The Underground-Below-Underground; Music News, Reviews, And Streams; From Sludge Metal To Free Jazz; Film, Visual Arts, Literature, Video Games; And Tech Features
Heavier than the heaviest of the past decade is Weedeater’s brand new beast, one that goes by the name “Goliathan.” The aforementioned would number among two of Weedeater’s own records, two Sourvein monstrosities, several Church Of Misery, a couple Sons Of Otis, one or two Jucifer, EHG, Pentagram, Om, Vitus, and countless newcomers –sorry, no Electric Wizard for me– so, yeah, it’s fairly a pushing statement, but not one I would refuse to defend.
At a time when most sludge records are glopped with post-rock one way or another, albums filled with riffs — those governed by riff and riff only, are unremittingly set to win my plaudits. And none of that concerns which side of the sludge the band in question is in; it may be a bunch of hardcore kids playing fast shit, some prog-heads; putting layers of riff on top of another, or just a pack of stoners, smoking the fuck out of each note. It’s the riff that matters. That’s been what sludge’s been all about, since day one, when it didn’t even have a proper tag. Those early “Gluey Porch Treatments” days. Weedeater happen to be an example of the third group, if not the finest example, and are they the type hailing the riff, you bet, dollars against doughnuts, they are.
It wasn’t until early 2000’s that Weedeater crept into the sludge pit; by then the scene was essentially a fraternity with not enough purveyors to persevere, as the giant strides of Eyehategod, Sleep, and Buzzov•en had all been left in caesura due to label disinterest, personal problems, and numerous other reasons. For all that, Weedeater’s pertinacity and bullheadedness made ’em both tough-to-take-down and a leading force. Dixie, along with T.roy from Sourvein, has served as a rightful godfather of the genre, during the second ten-years, and with “Goliathan,” he continues to maintain that in the third chapter, as well. I mean, hell, it was grand to see him reunite with reverend Dirtkicker back in 2011, but deep down, Dixie will always be remembered for Weedeater.

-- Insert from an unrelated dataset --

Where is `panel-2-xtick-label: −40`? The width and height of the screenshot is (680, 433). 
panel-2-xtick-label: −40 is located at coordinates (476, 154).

A slight change sees Whores‘ Travis Owen at the heart of the line-up, for “Goliathan,” and that turns out to be for the best. Not that I dislike any of Keko’s works on the previous records, but Owen; he gives such a majestic performance on this record that it would be outright homicidal not to give him credit for. It is best exemplified in the title track, which comes right after the highly ironic, southern opener ‘Processional,’ where the foundations are not built parallel and note to note, attempting to arrive at the synchronization similar to those seen in death doom and occasionally doom metal, but in a gradual unfolding, underneath the riff. It certainly all tastes to my ears like the standpoint of the late Joey LaCaze. And it’s all been so masterfully put through.
The guitars and bass interlock, and in the thick of a momentum generated by the drumline, all you do is falter across — it’s the sort of time one would effectually be cognizant of how Meshuggah, conceiving “Nothing,” followed Sleep’s suit. “Goliathan” has already knocked out the listener at that point, and that’s barely even halfway thru; plainly why I don’t judge the band too harshly for the overall short length of the record — there is just no filler in there, and maybe even if they had decided to include last year’s ‘Hot Doughnuts Now’ in the tracklist, it wouldn’t have seemed all too short.
Simply a new benchmark for ‘heavy’ and ‘heaviness’ both, “Goliathan” is a defining moment for Weedeater and sludge scene — half an hour of wall-to-wall riffage meant for hours and hours of re-listens.